▸ **Work to complete**
Return every record below exactly as written, omitting any pictures.

▸ **Data for the task**
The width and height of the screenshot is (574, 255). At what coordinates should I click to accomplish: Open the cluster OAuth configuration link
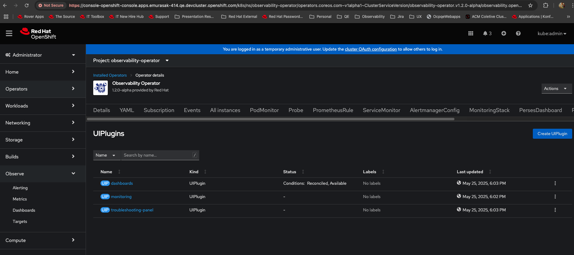pyautogui.click(x=371, y=49)
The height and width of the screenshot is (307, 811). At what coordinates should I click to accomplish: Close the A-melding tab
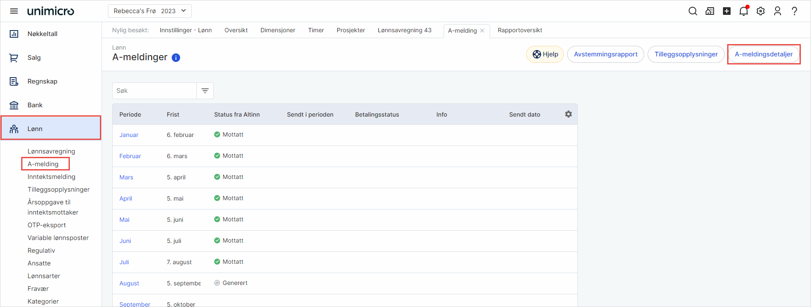pos(482,31)
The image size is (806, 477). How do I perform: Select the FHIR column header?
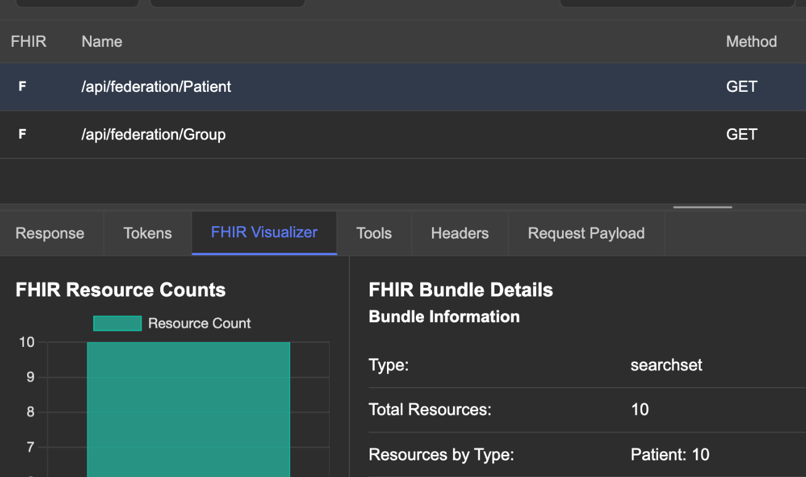click(28, 41)
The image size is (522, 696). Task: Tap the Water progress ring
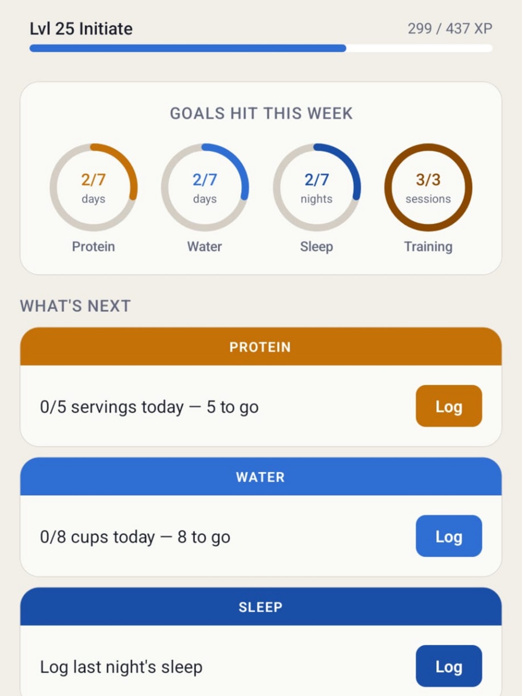[205, 187]
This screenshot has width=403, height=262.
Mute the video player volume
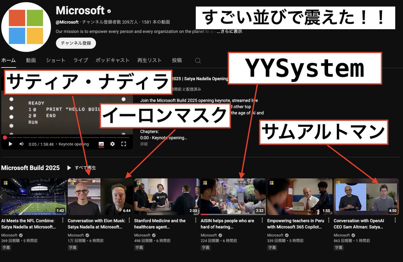coord(21,143)
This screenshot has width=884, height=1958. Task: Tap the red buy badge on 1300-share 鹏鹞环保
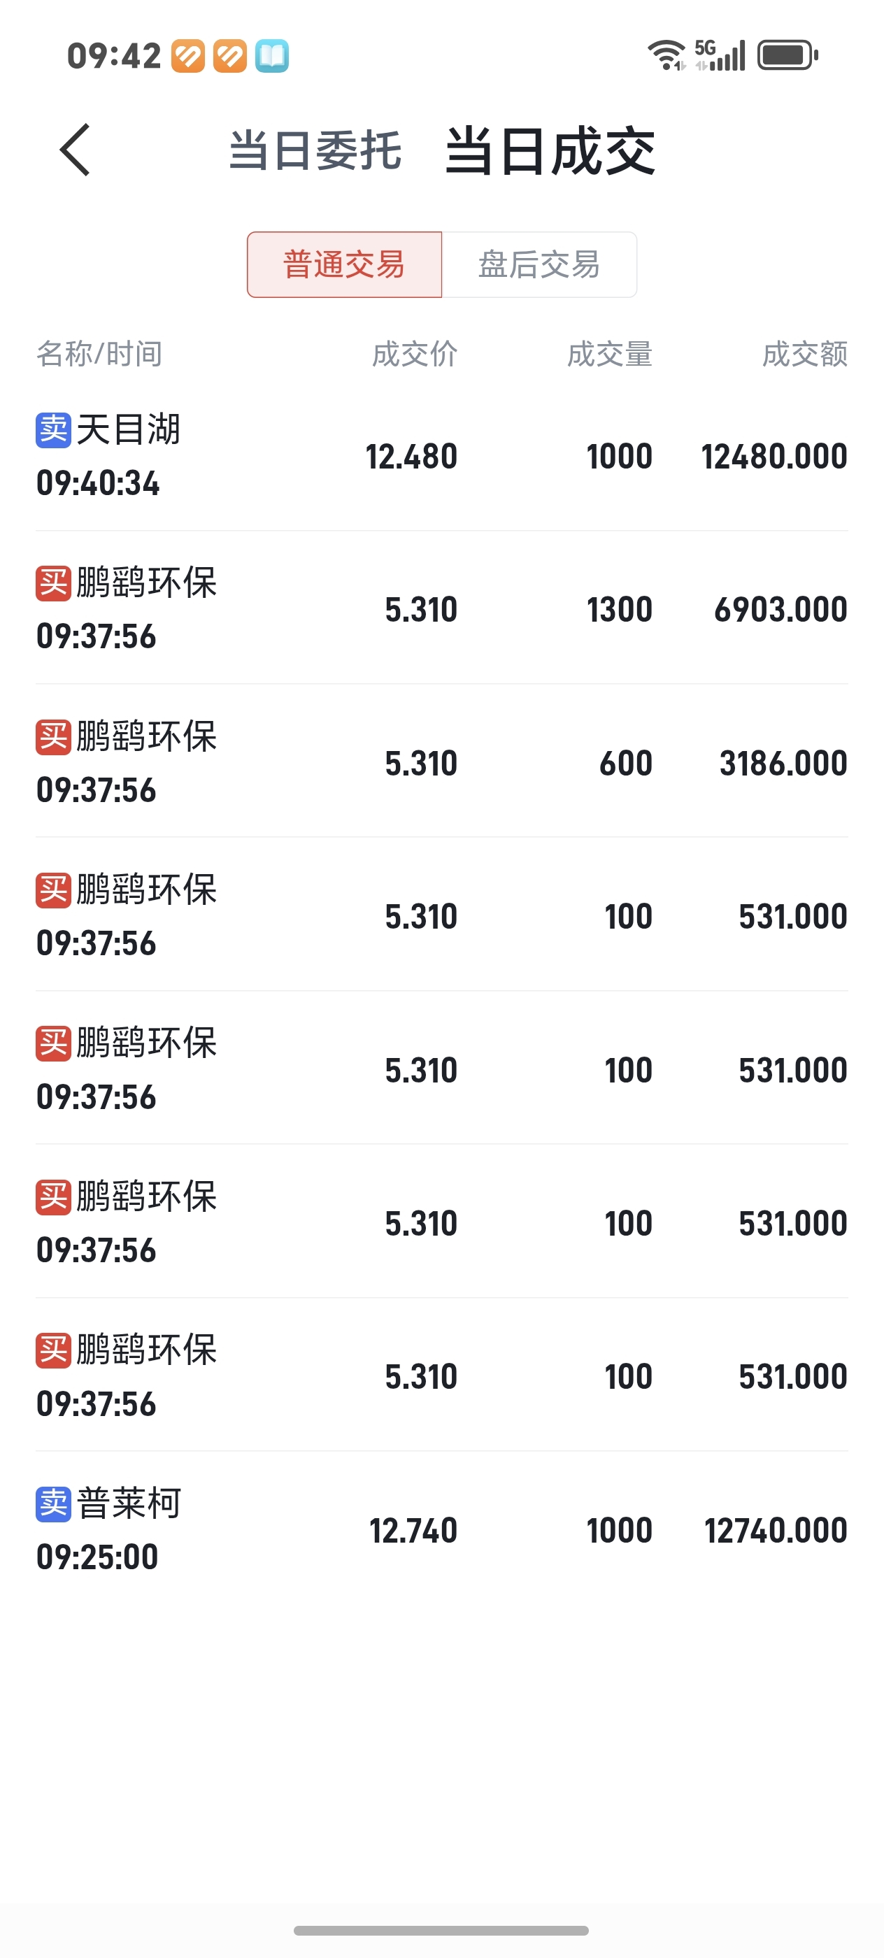click(53, 584)
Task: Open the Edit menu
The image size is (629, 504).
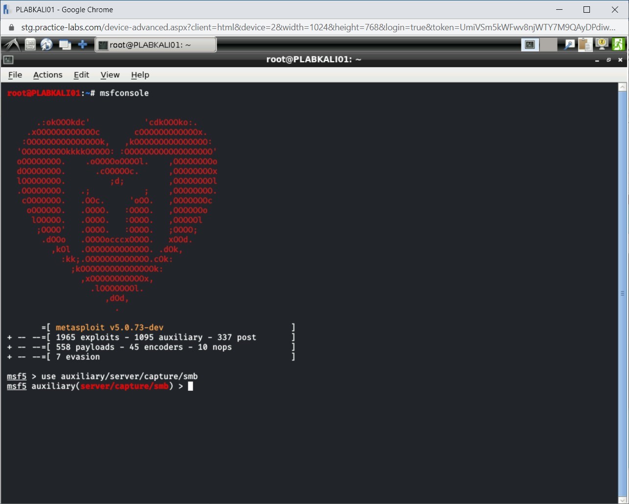Action: coord(81,75)
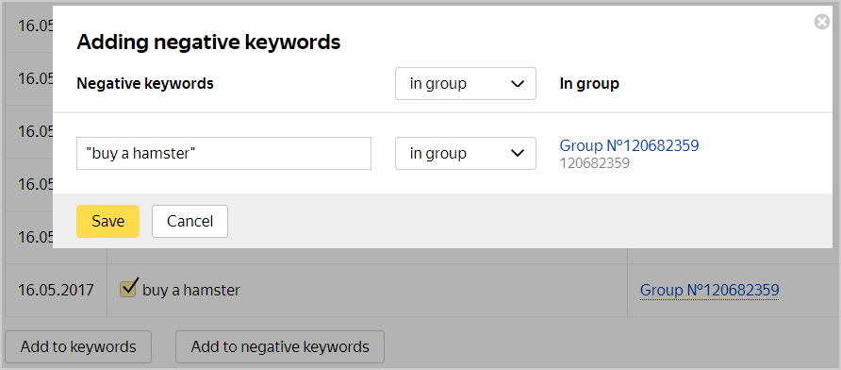Cancel adding negative keywords
This screenshot has height=370, width=841.
coord(190,221)
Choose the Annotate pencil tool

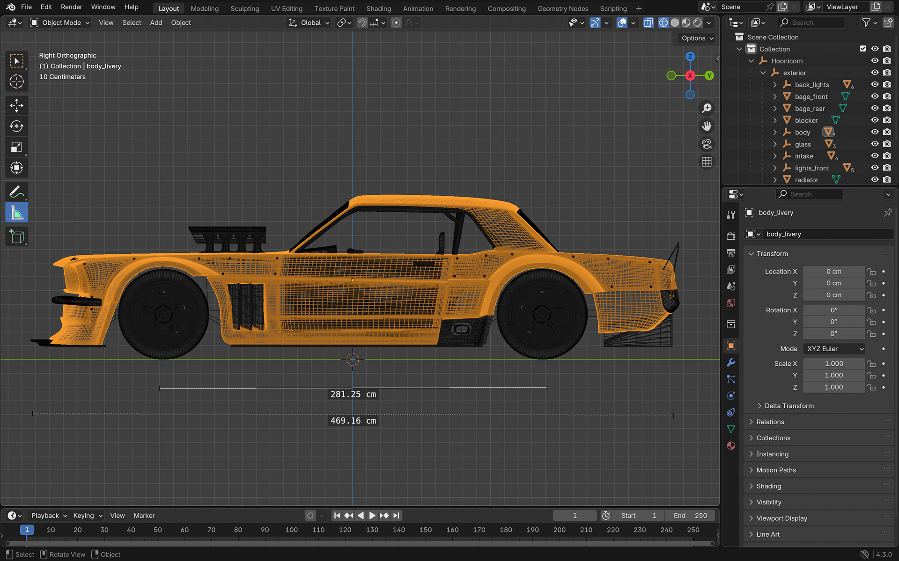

▸ **Completed task**
The width and height of the screenshot is (574, 255). At what coordinates should I click to accomplish: Open the cluster OAuth configuration link
pyautogui.click(x=371, y=49)
The height and width of the screenshot is (307, 811). At what coordinates should I click to accomplish: Close the A-melding tab
pos(482,31)
The image size is (806, 477). How do I perform: Select the FHIR column header?
click(28, 41)
The image size is (522, 696). Task: Tap the Water progress ring
[205, 187]
This screenshot has width=403, height=262.
Mute the video player volume
coord(21,143)
This screenshot has width=884, height=1958. Task: Tap the red buy badge on 1300-share 鹏鹞环保
click(53, 584)
Task: Open the Edit menu
The image size is (629, 504).
Action: coord(81,75)
Cancel adding negative keywords
This screenshot has height=370, width=841.
coord(190,221)
Choose the Annotate pencil tool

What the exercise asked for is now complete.